◆ **TASK GOAL**
Taking the lines below one at a time, count those with the string "agent" and give the result alone.

◆ **THE DATA**
╭──
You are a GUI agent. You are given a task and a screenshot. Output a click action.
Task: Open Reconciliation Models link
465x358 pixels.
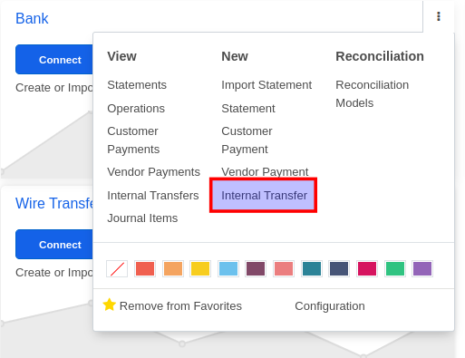pyautogui.click(x=373, y=94)
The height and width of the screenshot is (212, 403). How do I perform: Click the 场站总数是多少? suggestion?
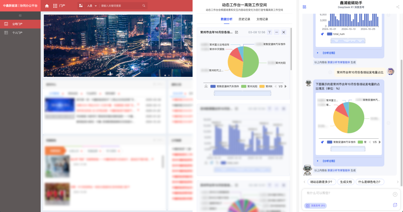[321, 182]
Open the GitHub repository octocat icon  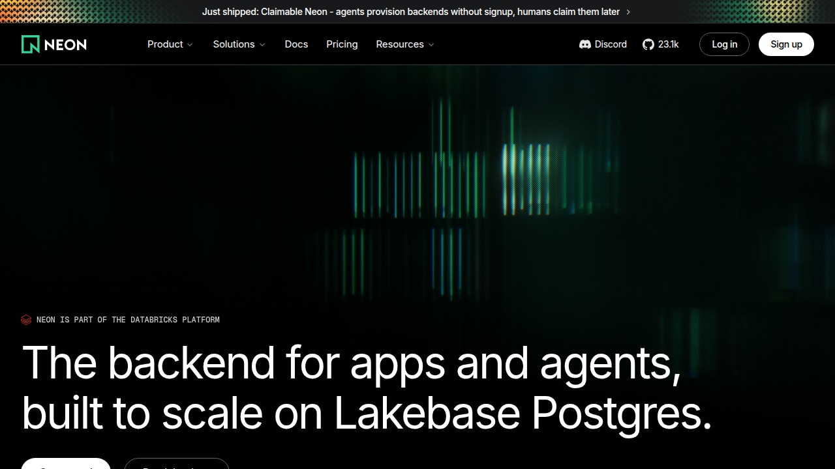pos(648,44)
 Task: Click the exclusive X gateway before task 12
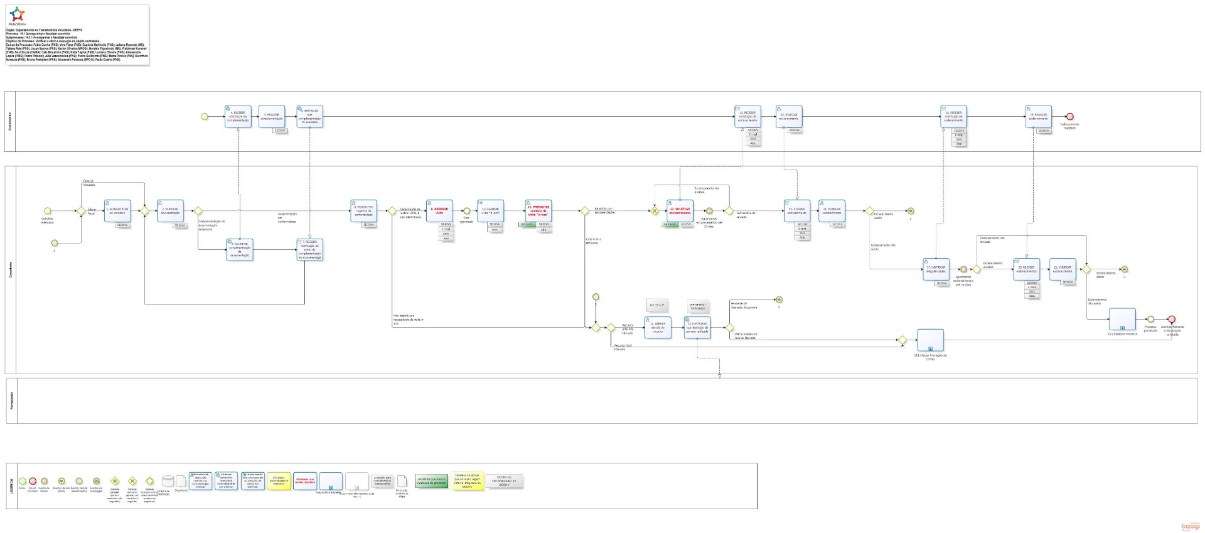tap(655, 212)
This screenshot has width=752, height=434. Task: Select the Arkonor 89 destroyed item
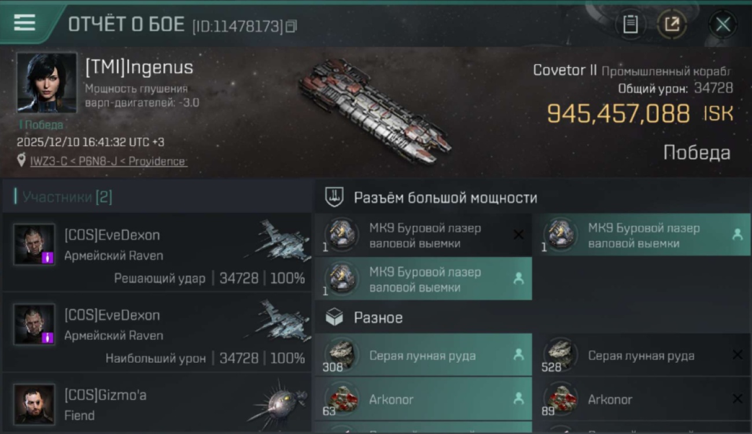click(642, 399)
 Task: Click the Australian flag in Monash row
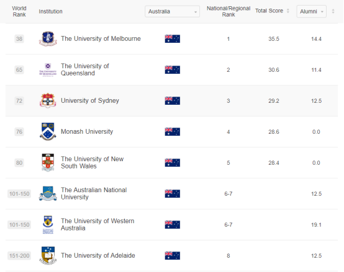(x=173, y=132)
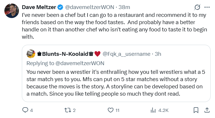Screen dimensions: 215x118
Task: Like the tweet with the heart icon
Action: pos(110,110)
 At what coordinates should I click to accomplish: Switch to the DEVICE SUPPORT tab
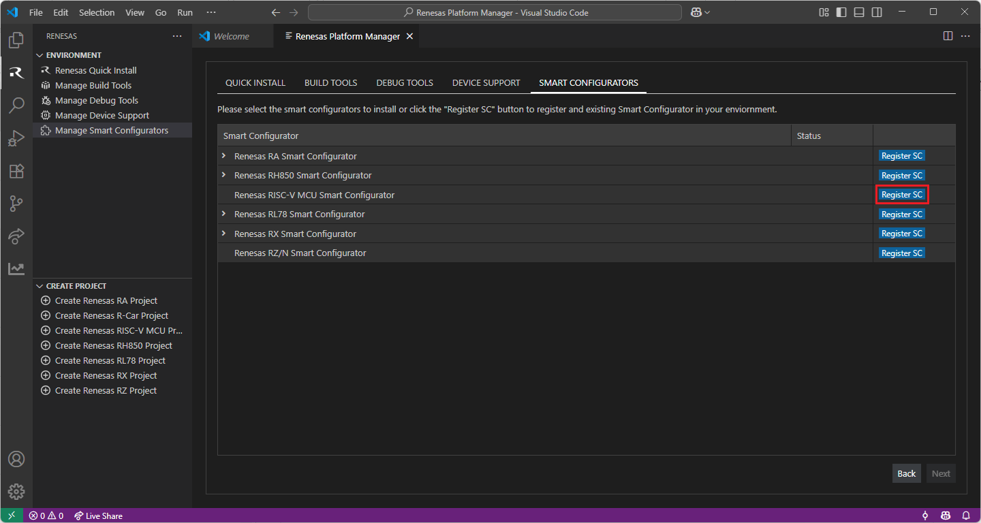pos(486,82)
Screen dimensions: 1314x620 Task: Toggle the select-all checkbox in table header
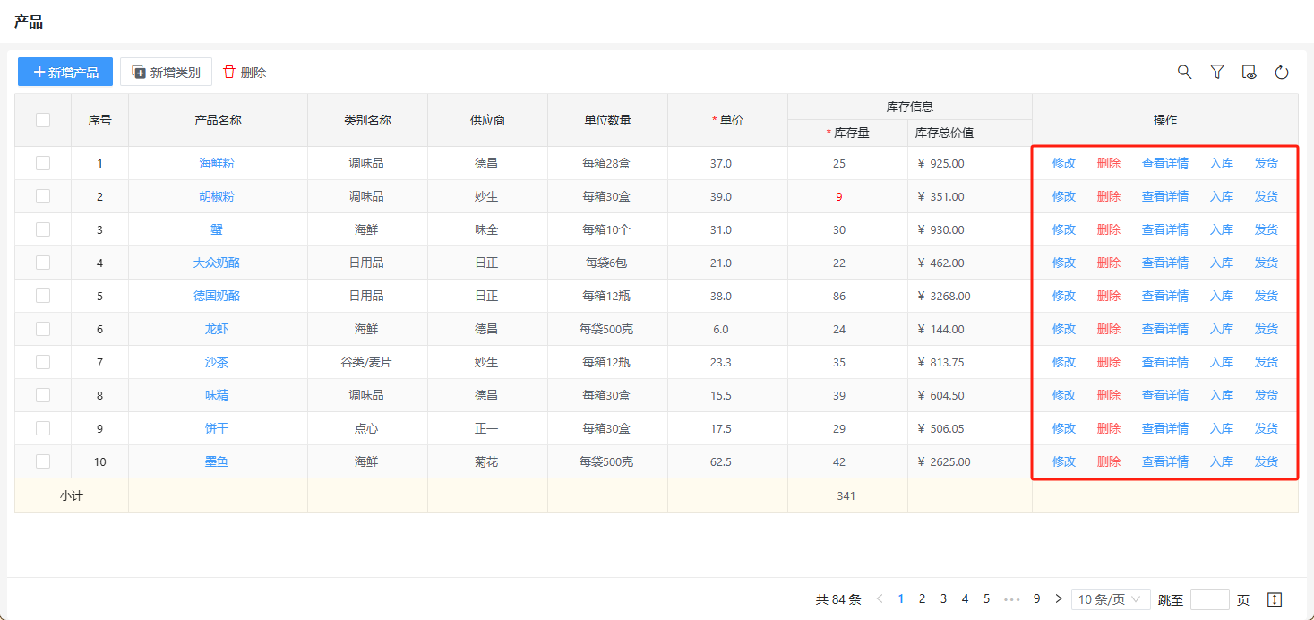(x=43, y=120)
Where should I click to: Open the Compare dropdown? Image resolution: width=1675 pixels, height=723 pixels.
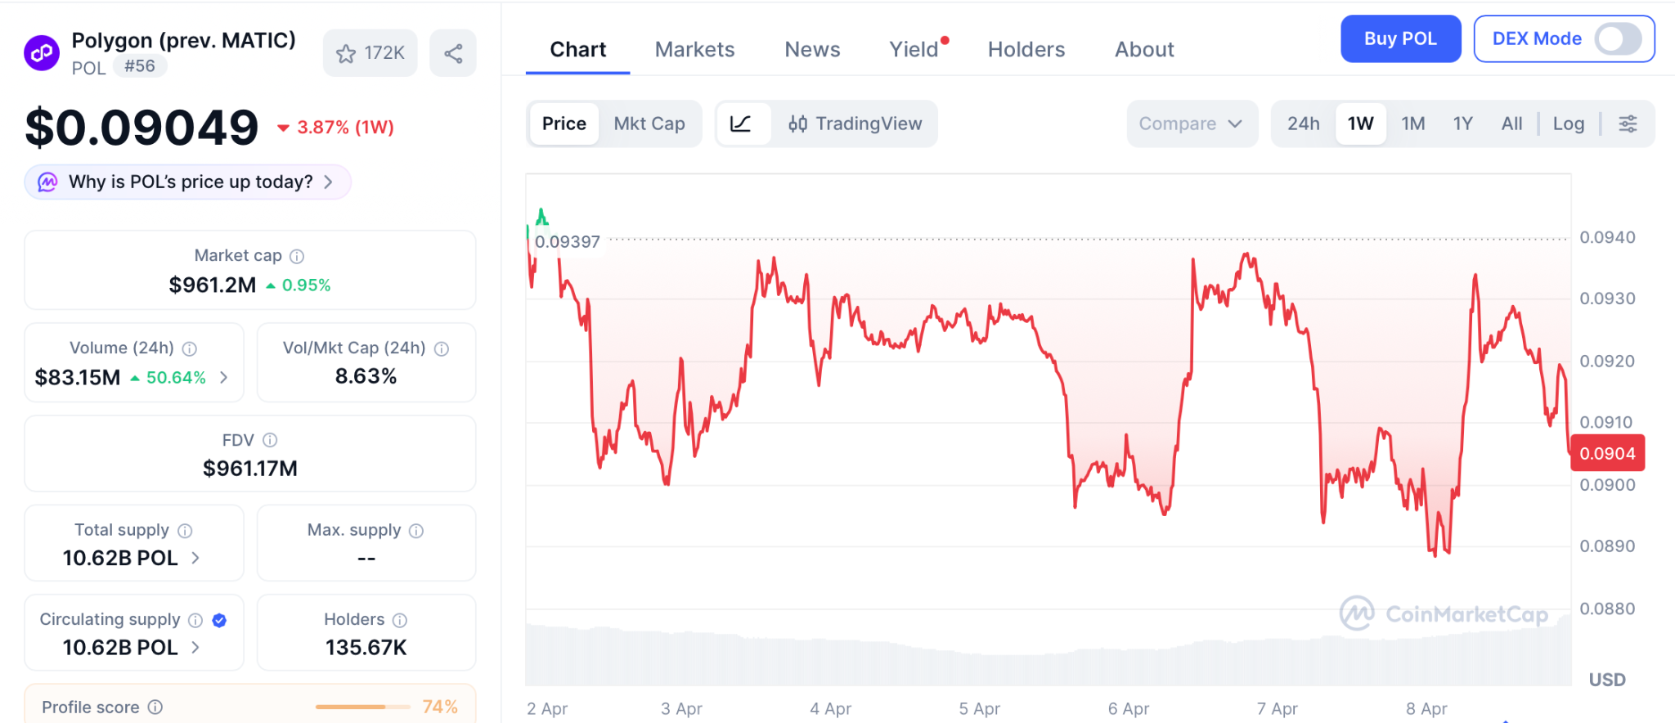1191,124
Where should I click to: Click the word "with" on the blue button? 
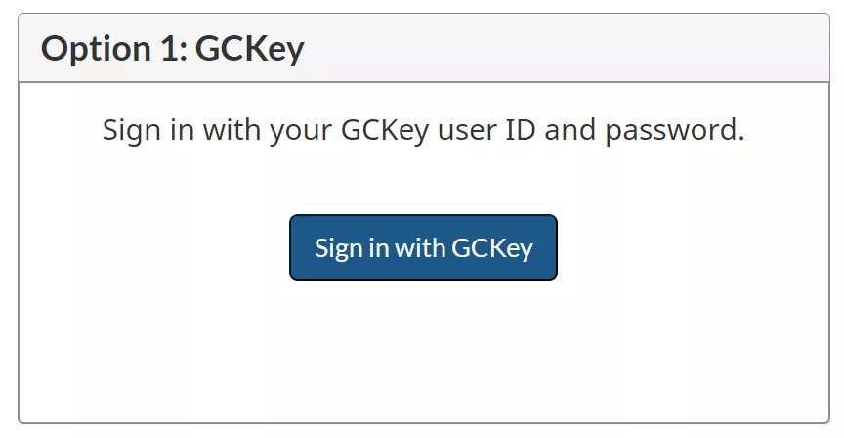pos(419,248)
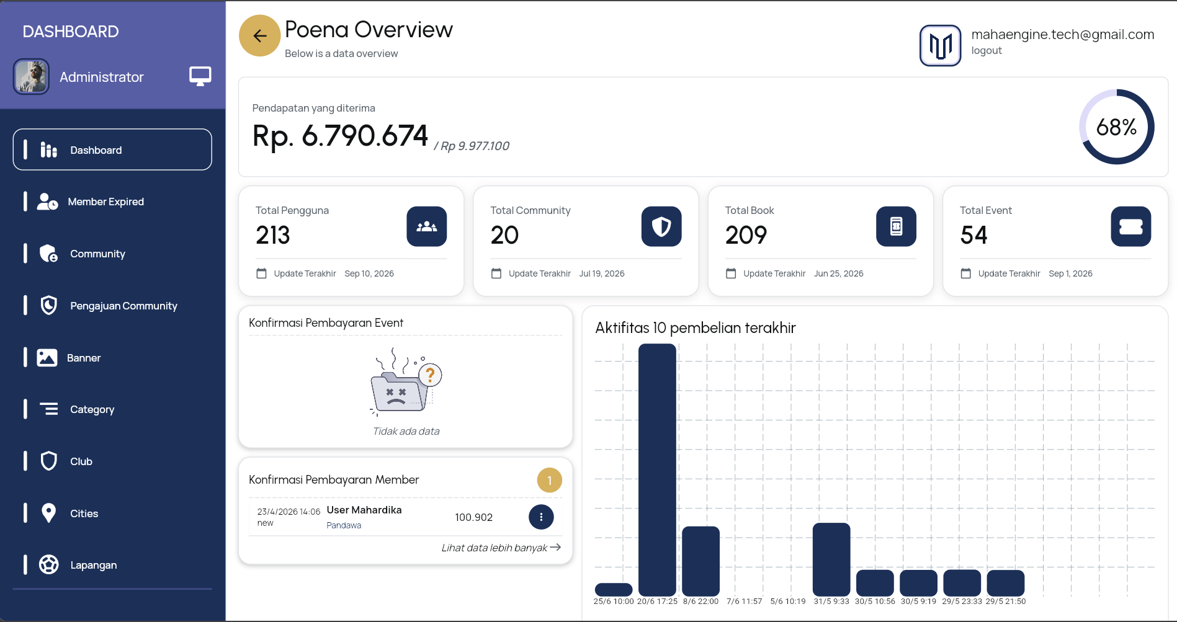
Task: Click the Total Book phone icon
Action: tap(896, 226)
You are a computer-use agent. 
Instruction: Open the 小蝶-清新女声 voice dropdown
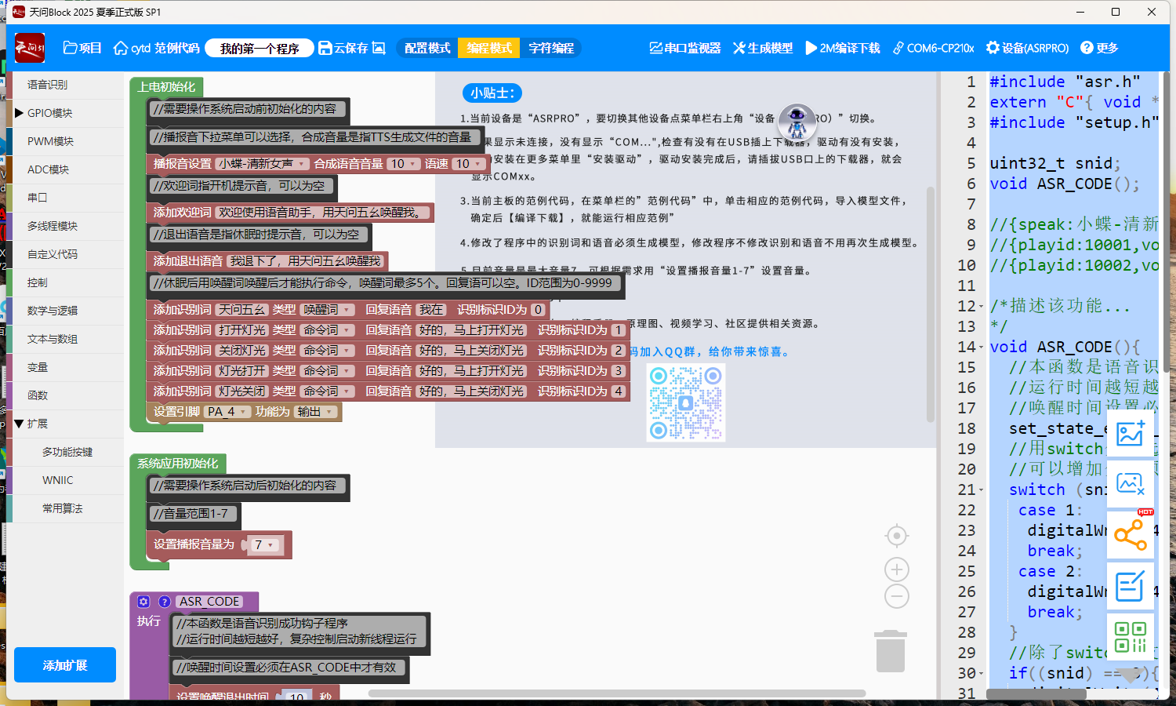[x=263, y=164]
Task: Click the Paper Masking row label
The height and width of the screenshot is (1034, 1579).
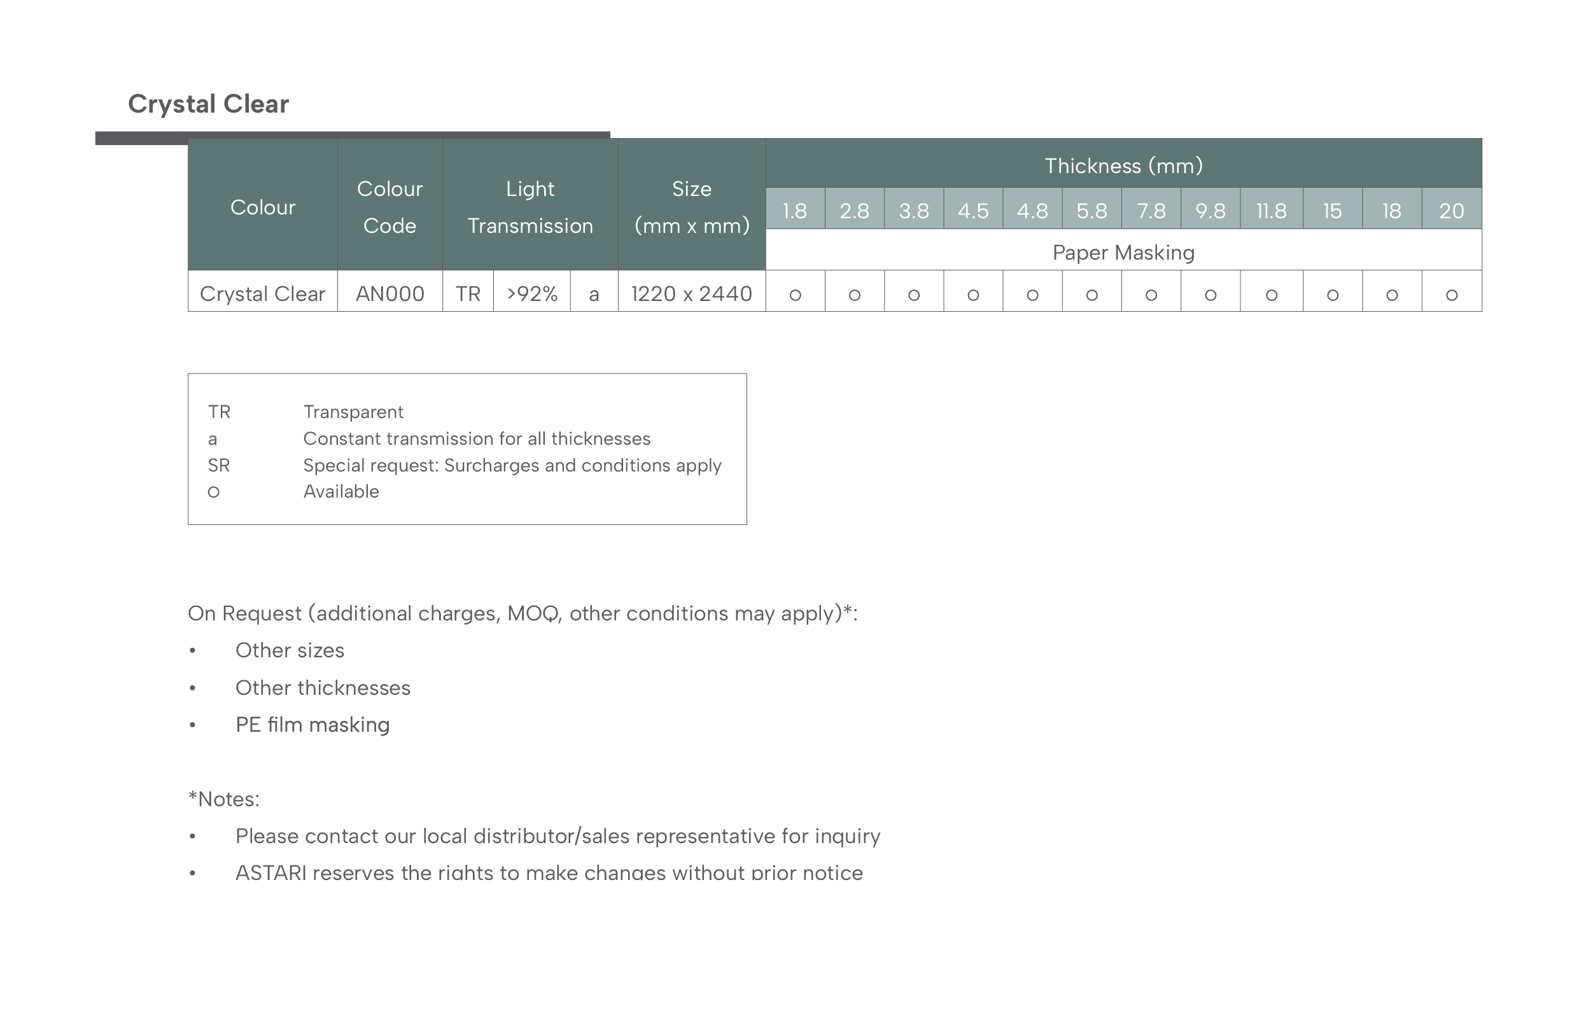Action: tap(1123, 253)
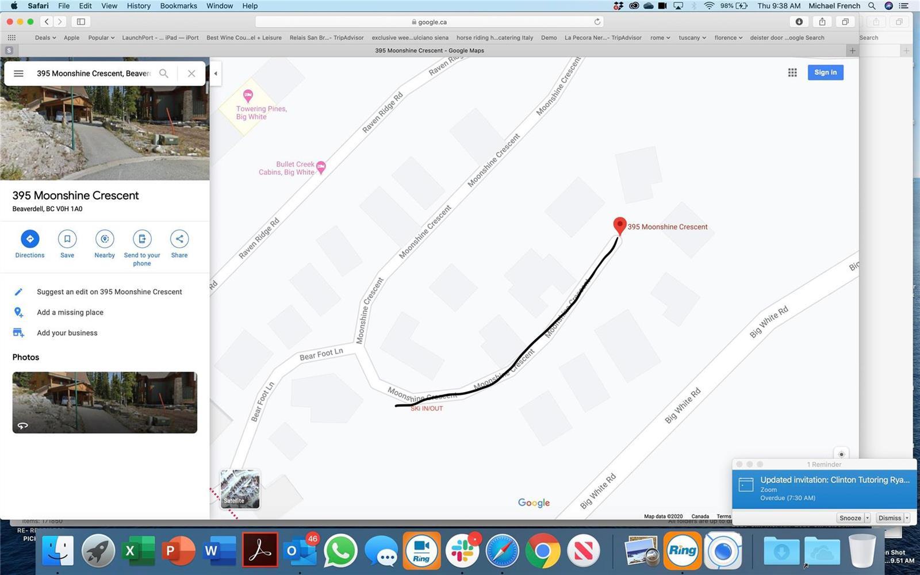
╰──
◆ **YOUR SOLUTION**
2